━━━━━ Data to examine ━━━━━

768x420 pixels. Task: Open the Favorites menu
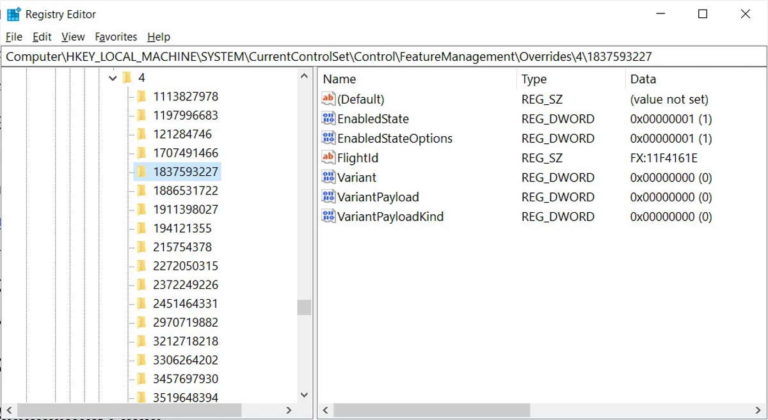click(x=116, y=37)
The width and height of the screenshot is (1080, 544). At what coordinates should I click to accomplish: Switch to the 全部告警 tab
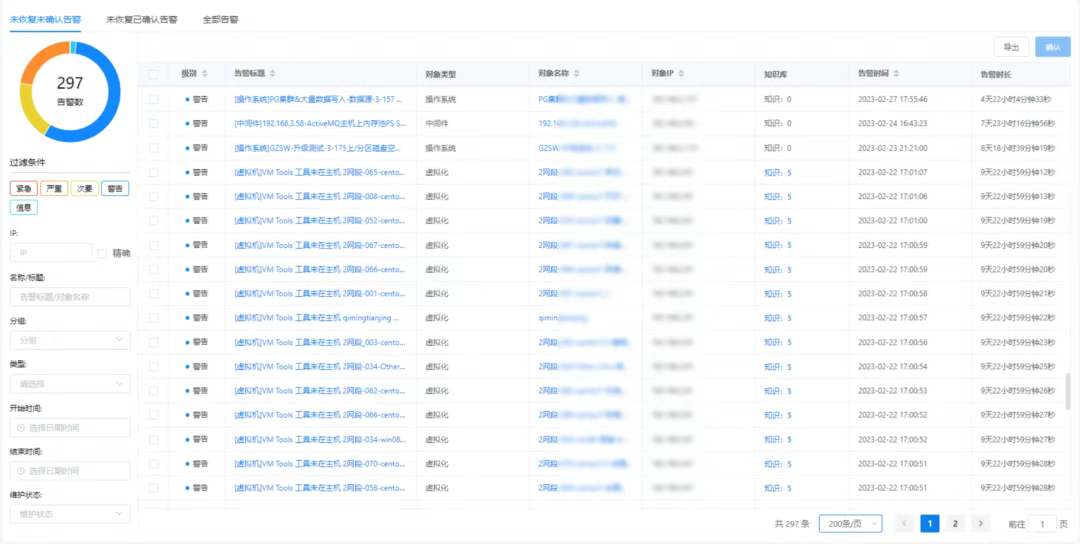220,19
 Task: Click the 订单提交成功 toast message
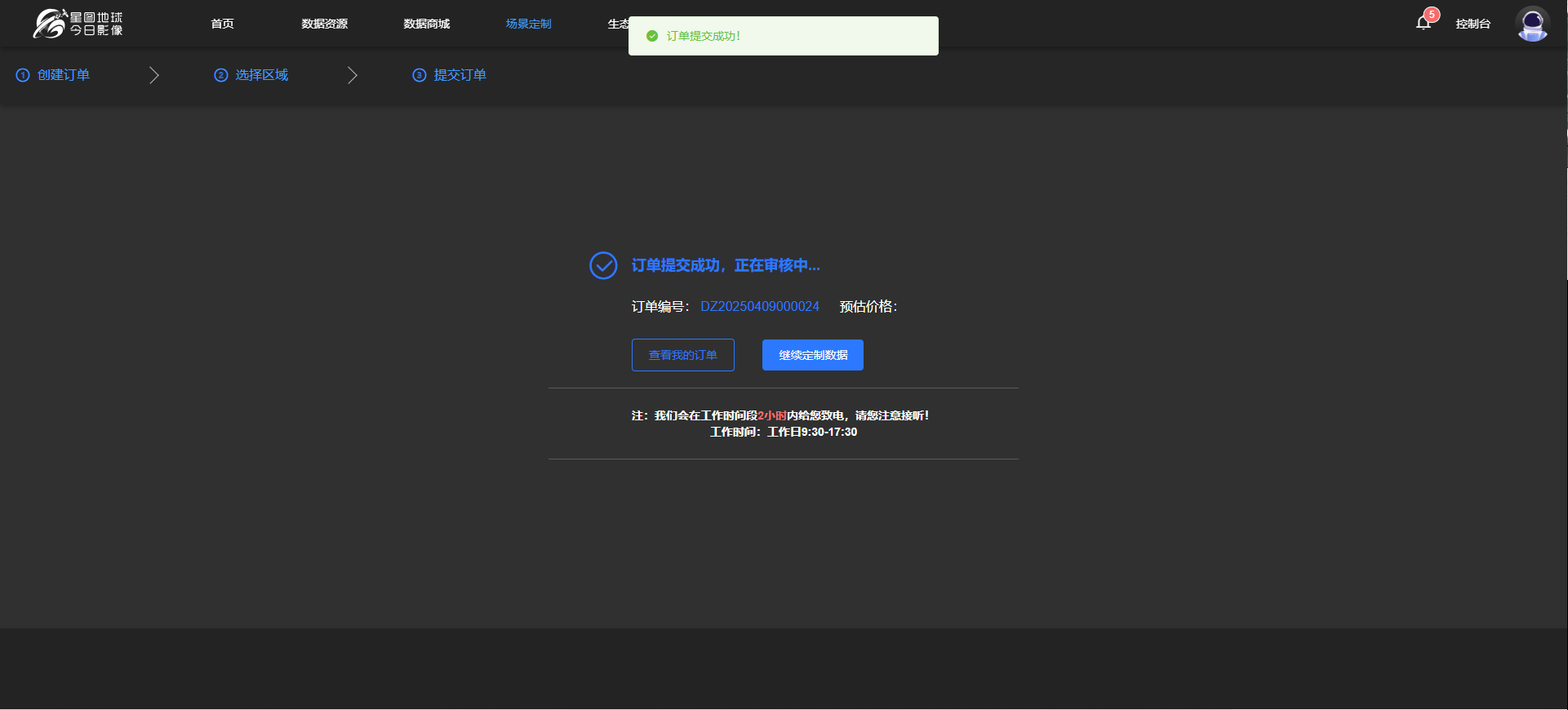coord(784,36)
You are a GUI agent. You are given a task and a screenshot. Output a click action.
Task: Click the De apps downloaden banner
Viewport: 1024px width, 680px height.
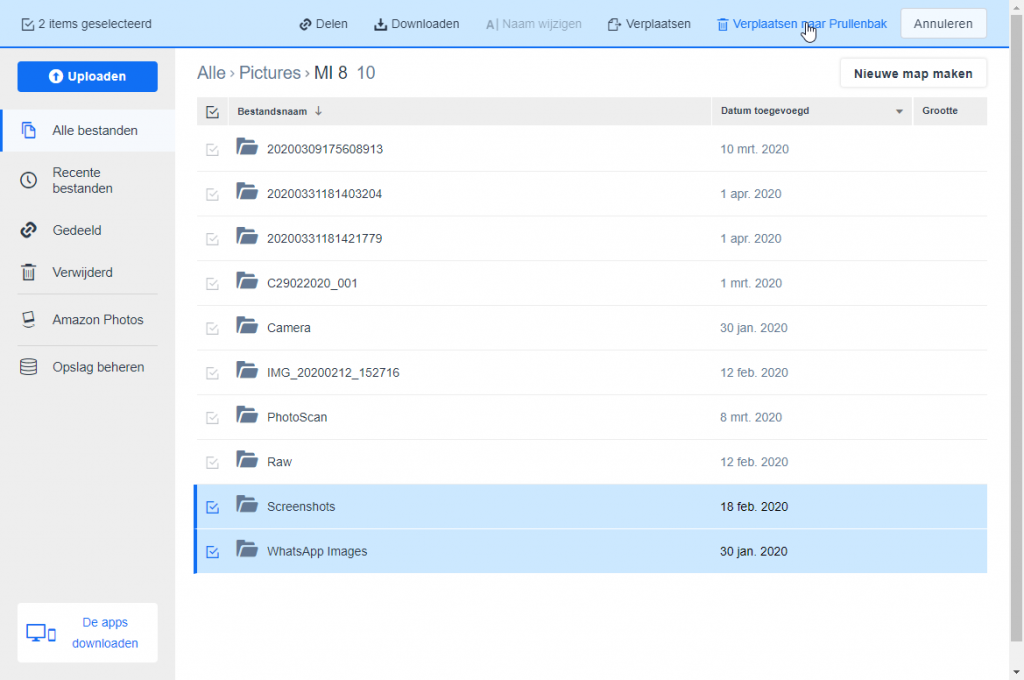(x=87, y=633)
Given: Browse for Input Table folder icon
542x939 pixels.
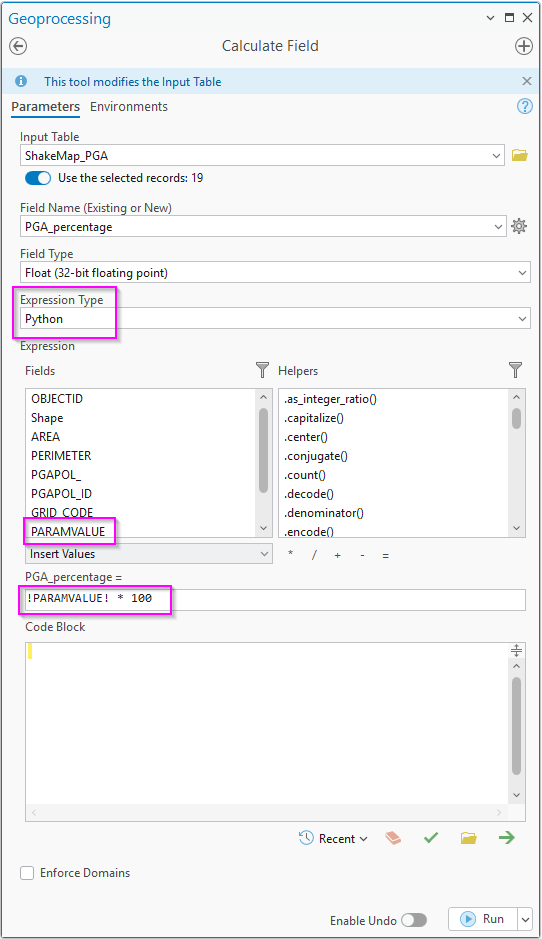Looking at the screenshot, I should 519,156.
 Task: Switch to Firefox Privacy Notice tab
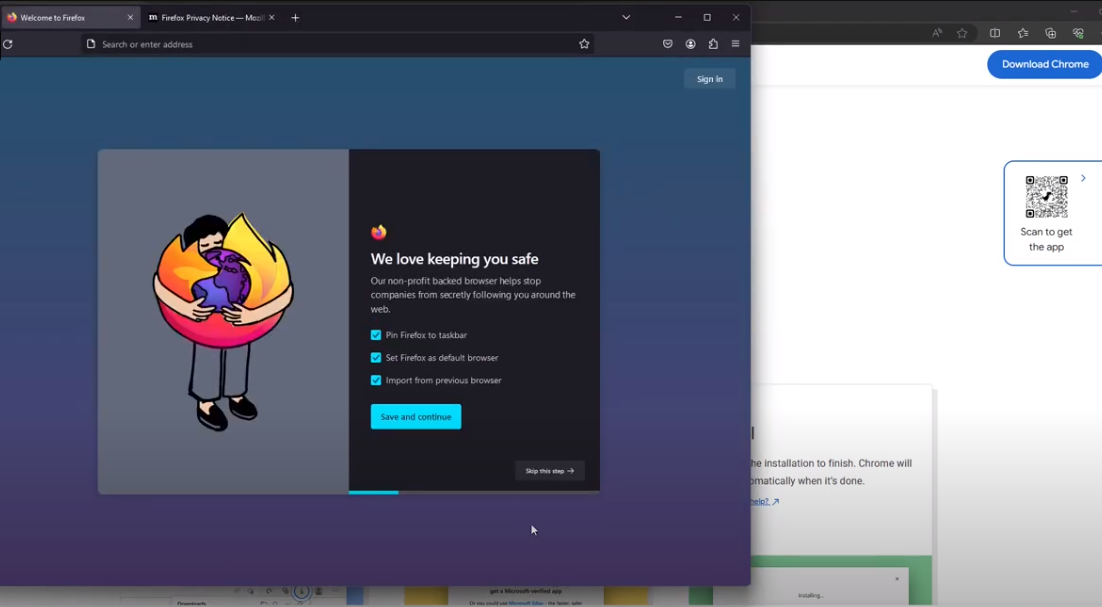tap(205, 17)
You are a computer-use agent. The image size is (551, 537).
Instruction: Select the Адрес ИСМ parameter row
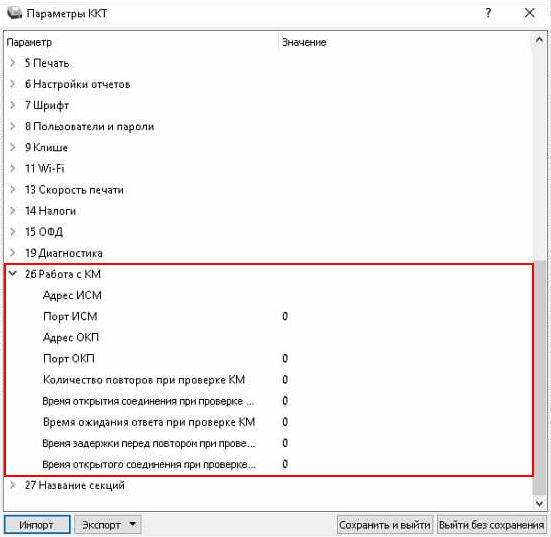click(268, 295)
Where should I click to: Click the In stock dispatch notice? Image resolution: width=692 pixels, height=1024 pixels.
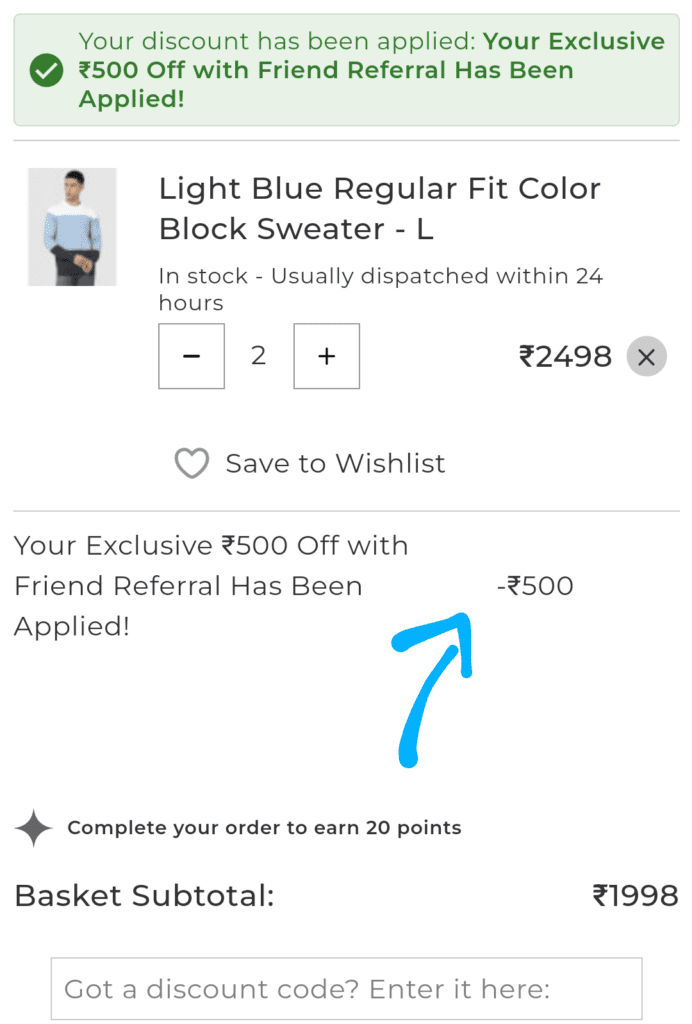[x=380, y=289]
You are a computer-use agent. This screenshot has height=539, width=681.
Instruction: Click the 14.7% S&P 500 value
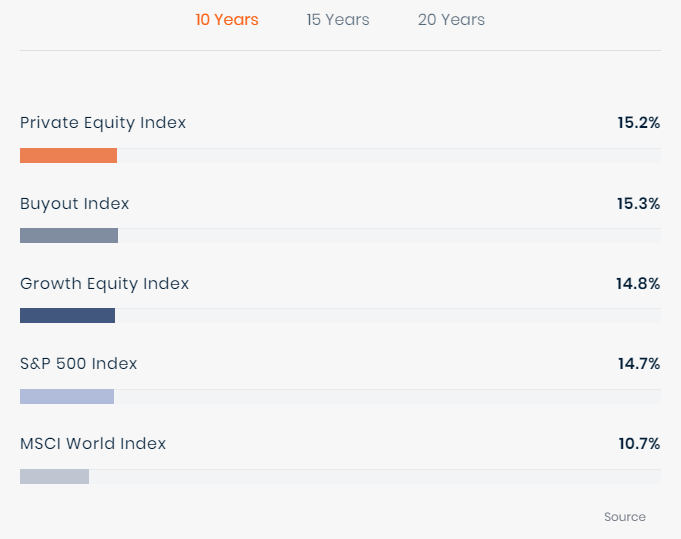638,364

━━━━━

Work instructions
Write the entries out again exactly as they appear, with the pictures omitted.

Your solution
768x420 pixels. Task: Open the Favorites menu
click(x=116, y=37)
The width and height of the screenshot is (1080, 544). At what coordinates should I click to accomplish: Switch to the 全部告警 tab
220,19
 Task: Click the 订单提交成功 toast message
coord(784,36)
You are a GUI agent. You are given a task and a screenshot. Output a click action.
Task: Click the De apps downloaden banner
Viewport: 1024px width, 680px height.
(x=87, y=633)
Given: Browse for Input Table folder icon
542x939 pixels.
Looking at the screenshot, I should 519,156.
 Task: Switch to Firefox Privacy Notice tab
tap(205, 17)
You are a computer-use agent. The image size is (551, 537).
Instruction: Select the Адрес ИСМ parameter row
click(268, 295)
Where should I click to: Click the In stock dispatch notice? Image resolution: width=692 pixels, height=1024 pixels.
[x=380, y=289]
You are a computer-use agent. This screenshot has height=539, width=681.
Instruction: Click the 14.7% S&P 500 value
638,364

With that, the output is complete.